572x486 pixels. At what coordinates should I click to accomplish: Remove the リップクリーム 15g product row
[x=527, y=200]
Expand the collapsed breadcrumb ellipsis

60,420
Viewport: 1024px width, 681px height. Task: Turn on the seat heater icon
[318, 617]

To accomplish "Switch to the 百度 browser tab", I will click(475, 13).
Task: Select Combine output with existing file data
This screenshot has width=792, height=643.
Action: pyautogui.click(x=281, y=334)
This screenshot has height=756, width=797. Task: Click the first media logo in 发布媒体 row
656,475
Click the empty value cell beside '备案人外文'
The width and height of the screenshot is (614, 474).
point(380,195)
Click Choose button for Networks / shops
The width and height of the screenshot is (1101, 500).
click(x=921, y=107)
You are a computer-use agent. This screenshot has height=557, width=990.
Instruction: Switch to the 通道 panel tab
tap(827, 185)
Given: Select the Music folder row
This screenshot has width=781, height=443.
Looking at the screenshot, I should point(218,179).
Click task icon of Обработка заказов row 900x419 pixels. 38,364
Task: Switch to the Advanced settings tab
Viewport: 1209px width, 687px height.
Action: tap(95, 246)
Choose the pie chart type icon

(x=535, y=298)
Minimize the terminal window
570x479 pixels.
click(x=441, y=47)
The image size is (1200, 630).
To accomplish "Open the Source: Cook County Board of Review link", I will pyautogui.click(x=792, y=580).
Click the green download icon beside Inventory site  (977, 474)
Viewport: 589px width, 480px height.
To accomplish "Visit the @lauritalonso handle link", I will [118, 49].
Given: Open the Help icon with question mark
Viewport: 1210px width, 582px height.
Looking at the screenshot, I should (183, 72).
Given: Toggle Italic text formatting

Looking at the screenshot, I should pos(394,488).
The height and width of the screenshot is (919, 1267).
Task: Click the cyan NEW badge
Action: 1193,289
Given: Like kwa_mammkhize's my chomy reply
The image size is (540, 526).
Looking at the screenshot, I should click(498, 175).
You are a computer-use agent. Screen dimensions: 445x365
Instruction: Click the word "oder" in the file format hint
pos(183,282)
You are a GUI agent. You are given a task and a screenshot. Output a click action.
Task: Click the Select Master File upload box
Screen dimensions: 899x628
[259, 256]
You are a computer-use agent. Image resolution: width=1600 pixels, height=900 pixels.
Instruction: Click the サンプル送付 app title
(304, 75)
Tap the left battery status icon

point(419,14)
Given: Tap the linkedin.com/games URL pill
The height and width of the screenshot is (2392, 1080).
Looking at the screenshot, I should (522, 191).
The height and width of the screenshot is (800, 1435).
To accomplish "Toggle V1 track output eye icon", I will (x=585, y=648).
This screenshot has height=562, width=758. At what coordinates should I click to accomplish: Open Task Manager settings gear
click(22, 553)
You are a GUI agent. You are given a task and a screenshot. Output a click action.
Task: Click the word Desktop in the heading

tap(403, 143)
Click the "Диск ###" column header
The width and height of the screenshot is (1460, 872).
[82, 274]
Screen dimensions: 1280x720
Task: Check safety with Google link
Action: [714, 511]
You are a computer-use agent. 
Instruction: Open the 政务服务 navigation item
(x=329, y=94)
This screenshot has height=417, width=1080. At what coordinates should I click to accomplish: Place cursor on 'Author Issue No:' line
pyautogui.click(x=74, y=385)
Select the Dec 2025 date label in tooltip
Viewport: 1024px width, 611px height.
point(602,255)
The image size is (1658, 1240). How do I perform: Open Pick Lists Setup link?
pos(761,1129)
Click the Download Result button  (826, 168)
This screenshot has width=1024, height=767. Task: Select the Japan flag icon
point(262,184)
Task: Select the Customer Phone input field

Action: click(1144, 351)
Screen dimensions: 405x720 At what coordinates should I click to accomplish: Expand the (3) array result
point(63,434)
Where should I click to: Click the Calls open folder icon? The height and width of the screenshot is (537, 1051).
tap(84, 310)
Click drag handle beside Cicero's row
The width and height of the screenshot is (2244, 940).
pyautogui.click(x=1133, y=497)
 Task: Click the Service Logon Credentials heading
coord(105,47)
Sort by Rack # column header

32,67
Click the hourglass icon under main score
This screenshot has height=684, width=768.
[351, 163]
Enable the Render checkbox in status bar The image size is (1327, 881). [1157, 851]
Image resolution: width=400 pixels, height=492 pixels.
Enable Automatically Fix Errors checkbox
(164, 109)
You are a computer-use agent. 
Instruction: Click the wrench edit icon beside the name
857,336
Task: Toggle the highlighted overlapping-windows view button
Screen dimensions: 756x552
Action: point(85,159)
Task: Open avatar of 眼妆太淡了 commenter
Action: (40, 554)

* HOW TO COMPLETE THIS TASK:
Transcribe exactly, and only, the lines that extend from the one containing "Enable Automatically Fix Errors checkbox" to the end of the records above, inclusive of both.

* WRITTEN SOLUTION:
Enable Automatically Fix Errors checkbox
(164, 109)
You are a computer-use agent. 
Instruction: Click the wrench edit icon beside the name
857,336
Task: Toggle the highlighted overlapping-windows view button
Screen dimensions: 756x552
Action: point(85,159)
Task: Open avatar of 眼妆太淡了 commenter
Action: (40, 554)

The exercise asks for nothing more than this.